Но яснеет, под небо встав, яркий жарч кровель и крыш; из расхлестанных веток является розово-белый подъезд; два окна; вот — под ветви уныривают; но расхлещутся ветви, — и вновь выплывает карниз с подоконным фронтоном; туда Аведик Дереникович Тер-Препопанц поведет, точно стадо баранов, больных интеллектом людей с исключительно нервными лицами, с жестом, в котором — подчеркнутость брошенной позы.

Сюда приходя, волновался; там, за воротами, — точно в водянке оплывшие рожи коптителей Девкиного переулка; здесь — мысль в напряжении; здесь — острота, пылкость, смысл!

Но не то полагал Пятифыфрев:

— И бродят, и бродят!

Пупричных, привстав и плечо на костыль положивши, ответствовал:

— От мозголома… А энтот, — и он показал на мужчину с заколотым розовым галстухом, в фетровой шляпе и в сером пальто с отворотами, — тутовый он?

— Пертопаткин, — родными посажен за то, что войну отрицает!

— Резонно, — Пупричных насытился зрелищем; и — под воротами отколтыхал костылем.

— Фатализм — очень вредное верованье, развращаюшее наши нравы, как и шовинизм, наступательный патриотизм, — приставал Пертопаткин, Кондратий Петрович, к Пэпэш-Довлиашу.

Пэпэш-Довлиаш, Николай Николаич, профессор, толстяк, психиатр, вид имел добродушного лося; подрагивая и как будто паркет растирая ногою, с приплясочкой, вытянув челюсть и губы напучив, как для поцелуя, — спросил Пертопаткина:

— Как самочувствие?

— Прямо божественное!

Николай Николаич рукой с карандашиком, глазками и котелком — к Препопанцу:

— Клистир ему ставили?… Ставьте!.. — и прочь отбежал, чтобы оцепенеть: глаз — бараний, пустой.

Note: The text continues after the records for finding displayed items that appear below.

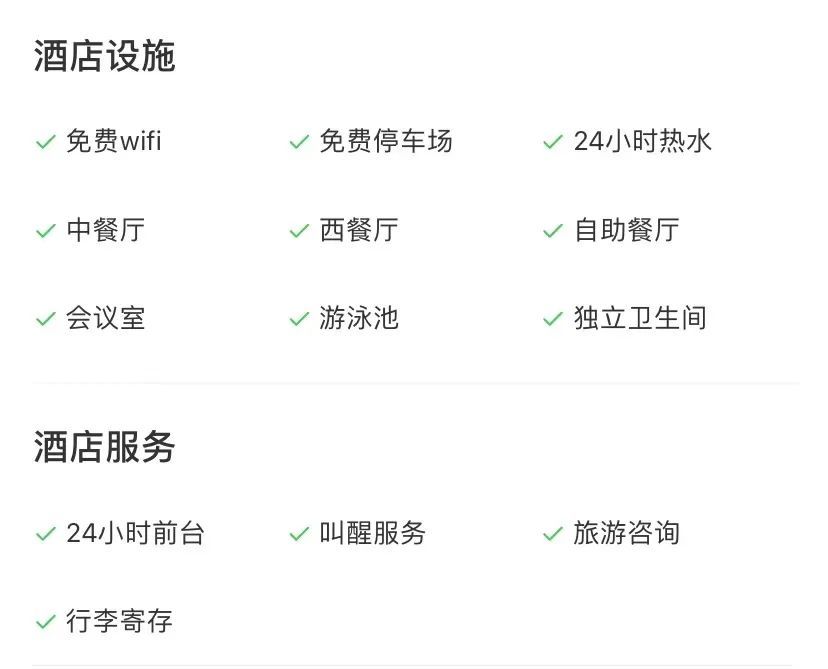Click the checkmark next to 会议室
This screenshot has width=828, height=669.
pyautogui.click(x=45, y=320)
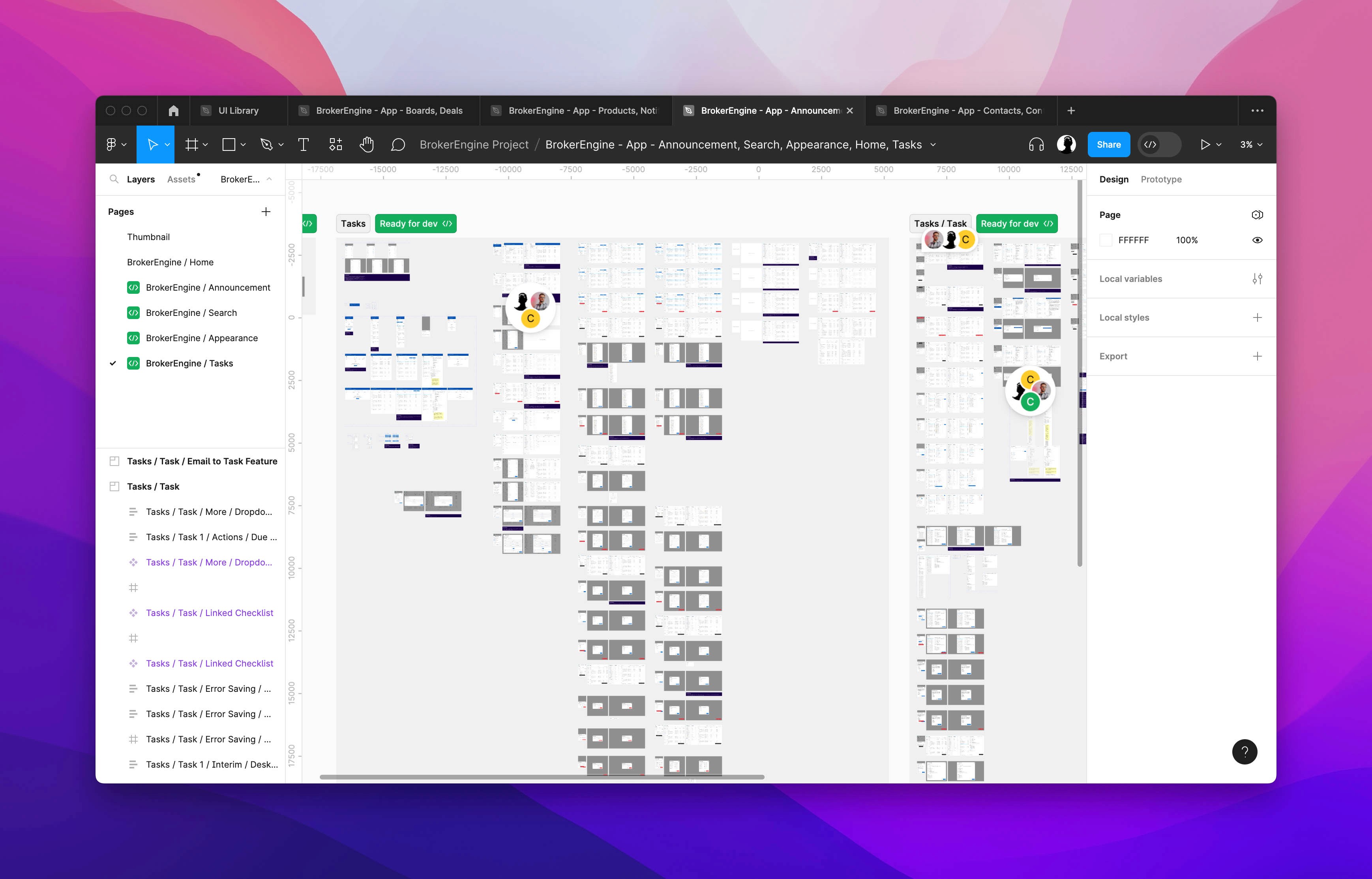Click the Play present prototype icon
1372x879 pixels.
(x=1205, y=145)
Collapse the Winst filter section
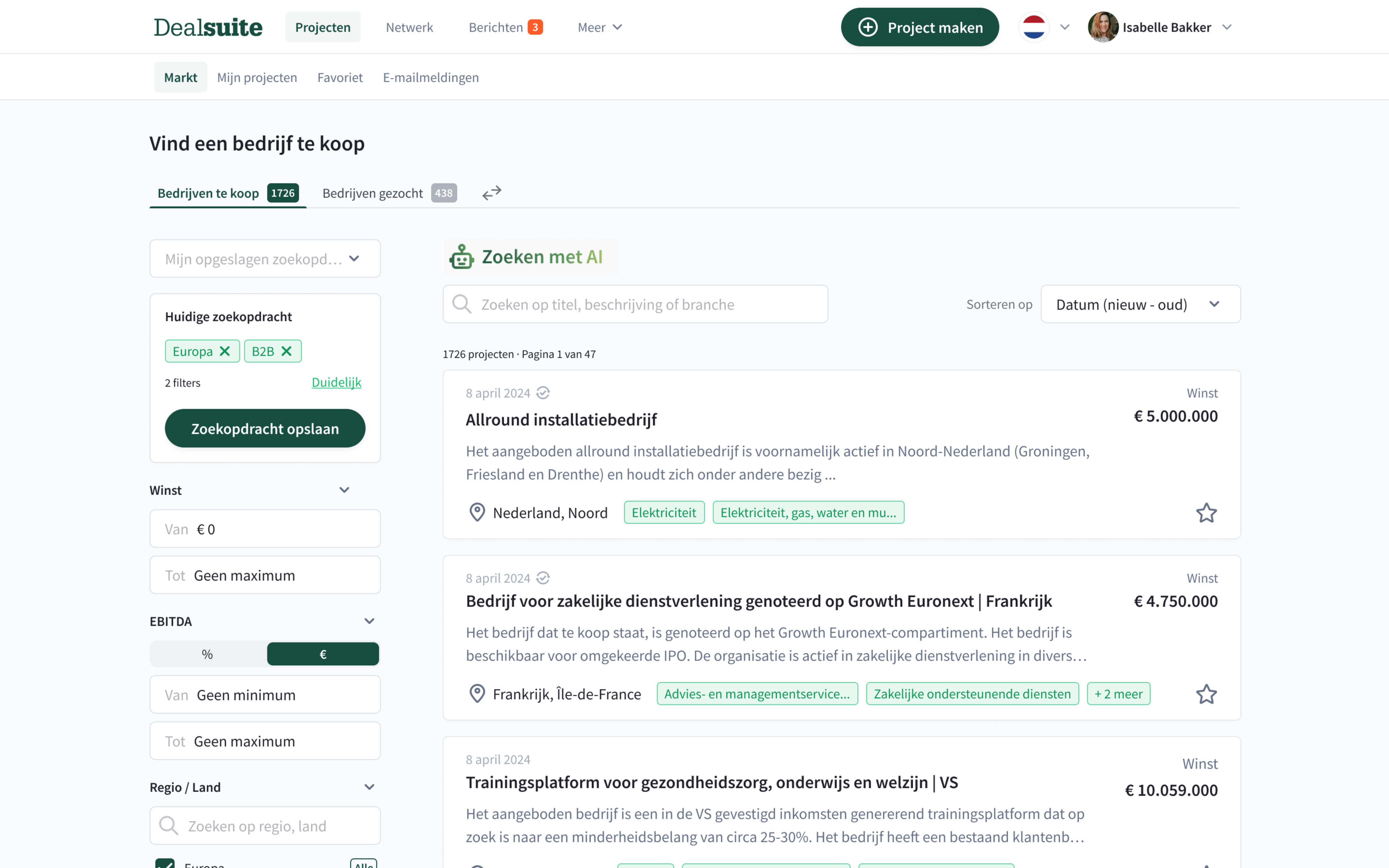Screen dimensions: 1389x868 [x=344, y=490]
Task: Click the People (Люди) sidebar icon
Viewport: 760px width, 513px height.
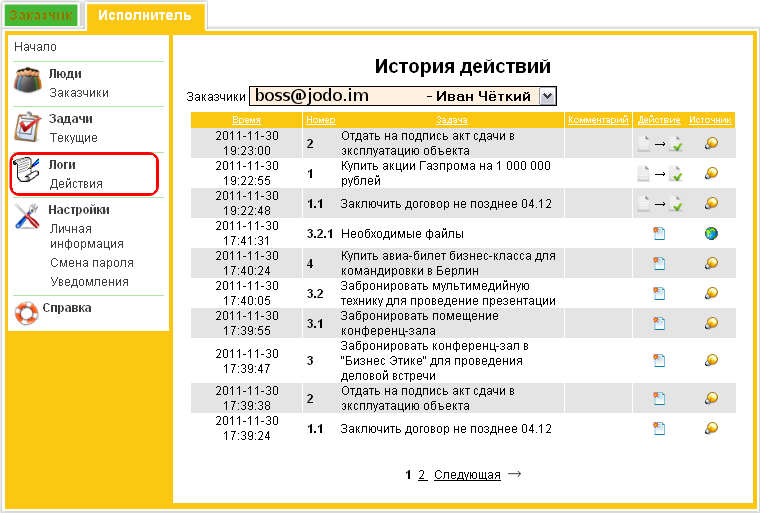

Аведик Дереникович знал: диагноз устанавливает; интуиция действует с молниеносною силой; почтенное имя, профессор:

— Плох, плох, — гулэ ву?[14]

Поговорку, которой кончались прогнозы, — плэт'иль[15], «гулэ ву» — говорил ассистенту, больному, себе самому, задрожавши игриво ногою и спрятавши руку в карман; «гулэ в у» — означало: составлен научный прогноз; и теперь место есть для стечения мыслей игривых о ближнем, который и есть — «гулэ ву», потому что нормальная мысль пациента и так, вообще, человека, — блудлива и ветрена. Сам Николай Николаич глумился над ближним, «Тонкинуаз»[16] распевая и ровно в двенадцать часов по ночам с Львом Михайловичем воскресая в Кружке, где в железку он резался с князем Сумбатовым-Южиным.